▶ YOUR INSTRUCTIONS
Will you give the material below again, every line exactly as it is?

▶ PROVIDED INFORMATION
◇ ◇ ◇ ◇ ◇

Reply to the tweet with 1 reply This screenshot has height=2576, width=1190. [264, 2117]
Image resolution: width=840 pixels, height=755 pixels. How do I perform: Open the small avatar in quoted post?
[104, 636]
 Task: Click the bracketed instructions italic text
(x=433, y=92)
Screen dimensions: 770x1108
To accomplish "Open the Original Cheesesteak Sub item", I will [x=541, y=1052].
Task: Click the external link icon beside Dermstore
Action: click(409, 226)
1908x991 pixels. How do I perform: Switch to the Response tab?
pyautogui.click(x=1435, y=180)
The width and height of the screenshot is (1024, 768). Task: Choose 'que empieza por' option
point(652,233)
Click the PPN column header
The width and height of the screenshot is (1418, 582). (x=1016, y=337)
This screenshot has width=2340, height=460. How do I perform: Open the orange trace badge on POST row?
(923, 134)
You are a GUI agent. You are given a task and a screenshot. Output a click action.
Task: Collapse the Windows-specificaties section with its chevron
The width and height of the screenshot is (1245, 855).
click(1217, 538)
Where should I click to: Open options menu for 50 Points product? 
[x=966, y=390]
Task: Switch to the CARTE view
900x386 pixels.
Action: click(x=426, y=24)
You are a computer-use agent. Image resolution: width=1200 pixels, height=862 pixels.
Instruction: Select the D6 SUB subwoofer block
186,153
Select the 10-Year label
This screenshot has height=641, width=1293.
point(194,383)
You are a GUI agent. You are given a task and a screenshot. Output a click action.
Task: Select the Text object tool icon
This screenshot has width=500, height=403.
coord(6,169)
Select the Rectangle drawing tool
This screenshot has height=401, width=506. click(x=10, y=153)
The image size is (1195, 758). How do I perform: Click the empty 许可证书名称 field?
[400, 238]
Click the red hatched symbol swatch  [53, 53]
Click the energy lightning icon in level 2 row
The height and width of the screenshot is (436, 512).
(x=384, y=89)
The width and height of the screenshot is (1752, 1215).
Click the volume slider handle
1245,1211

◇ ◇ ◇ ◇ ◇

▶ OUTPUT FOR THIS EXERCISE
Reply to the tweet with 1 reply This screenshot has height=2576, width=1190. [264, 2117]
Image resolution: width=840 pixels, height=755 pixels. How do I perform: Open the small avatar in quoted post?
[104, 636]
 Task: Click the bracketed instructions italic text
(x=433, y=92)
Screen dimensions: 770x1108
To accomplish "Open the Original Cheesesteak Sub item", I will [x=541, y=1052].
Task: Click the external link icon beside Dermstore
Action: click(409, 226)
1908x991 pixels. How do I perform: Switch to the Response tab?
pyautogui.click(x=1435, y=180)
The width and height of the screenshot is (1024, 768). Task: Choose 'que empieza por' option
point(652,233)
Click the PPN column header
The width and height of the screenshot is (1418, 582). (x=1016, y=337)
This screenshot has width=2340, height=460. How do I perform: Open the orange trace badge on POST row?
(923, 134)
You are a GUI agent. You are given a task and a screenshot. Output a click action.
Task: Collapse the Windows-specificaties section with its chevron
The width and height of the screenshot is (1245, 855).
click(1217, 538)
Where should I click to: Open options menu for 50 Points product? 
[x=966, y=390]
Task: Switch to the CARTE view
900x386 pixels.
Action: click(x=426, y=24)
You are a computer-use agent. Image resolution: width=1200 pixels, height=862 pixels.
Instruction: Select the D6 SUB subwoofer block
186,153
Select the 10-Year label
This screenshot has height=641, width=1293.
point(194,383)
You are a GUI agent. You are given a task and a screenshot. Output a click action.
Task: Select the Text object tool icon
This screenshot has width=500, height=403.
coord(6,169)
Select the Rectangle drawing tool
This screenshot has height=401, width=506. click(x=10, y=153)
The image size is (1195, 758). How do I perform: Click the empty 许可证书名称 field?
[400, 238]
Click the red hatched symbol swatch  [53, 53]
Click the energy lightning icon in level 2 row
The height and width of the screenshot is (436, 512).
(x=384, y=89)
The width and height of the screenshot is (1752, 1215).
Click the volume slider handle
1245,1211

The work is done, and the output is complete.